A TECNOLOGIA: UMA EVOLUÇÃO REVOLUCIONÁRIA MAS APERFEIÇOÁVEL
Desde meados dos anos 2000, a tecnologia ganhou um lugar muito importante no ténis. Hawk-eye, automatização dos anúncios, vídeo: tudo é feito para facilitar o trabalho dos árbitros de cadeira.
Equipar os courts com sistemas de arbitragem automatizados representa uma viragem importante na história deste desporto. Se estes avanços oferecem garantias inegáveis em matéria de precisão e de equidade, levantam, contudo, interrogações quanto ao futuro das interações humanas durante os encontros.

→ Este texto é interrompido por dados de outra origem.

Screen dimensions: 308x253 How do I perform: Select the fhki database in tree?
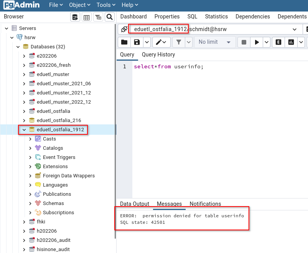click(41, 222)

A preservação do espírito tradicional do jogo também se vê ameaçada. A busca de um equilíbrio entre inovação e respeito pelos valores fundadores parece essencial para que o mundo da pequena bola amarela conserve o seu atrativo e a sua autenticidade.
Um mercado da tecnologia no desporto em constante desenvolvimento
Até 2030, o mercado da tecnologia no desporto deverá atingir 25,7 mil milhões de dólares, o que representaria um aumento de 26% em relação a 2023. No que diz respeito ao ténis, este desporto deverá “robotizar-se” cada vez mais com a chegada do ELC e do vídeo na quase totalidade dos torneios profissionais.

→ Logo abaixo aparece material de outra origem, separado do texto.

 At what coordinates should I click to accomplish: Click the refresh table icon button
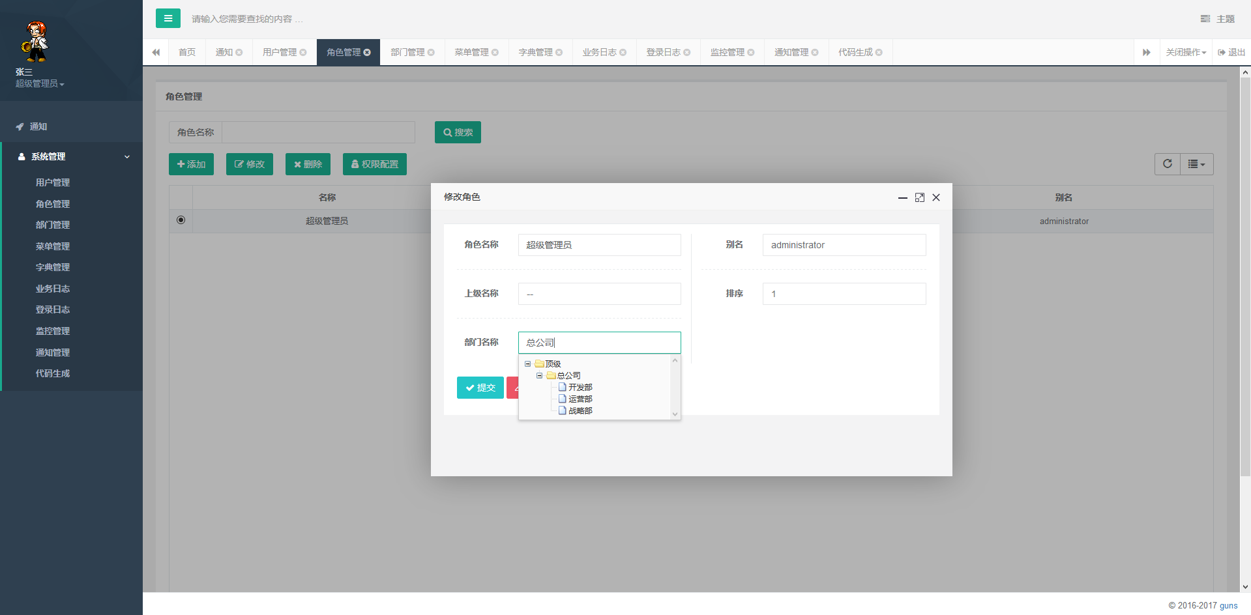1167,164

Só Roland-Garros continua a confiar em juízes de linha. No entanto, as numerosas polémicas sobre as marcas em terra batida, bem como os pedidos de vários jogadores para instaurar a tecnologia em Paris, continuam a ser temas na ordem do dia. A organização do Grand Slam da região parisiense terá de refletir sobre tudo isto muito em breve.
Paralelamente, o crescimento da inteligência artificial na sociedade está a transformar vários setores, automatizando processos, personalizando serviços e redefinindo o mundo do trabalho. A IA oferece oportunidades sem precedentes para melhorar a eficácia e a acessibilidade, mas levanta também desafios importantes, nomeadamente em matéria de confidencialidade e de segurança.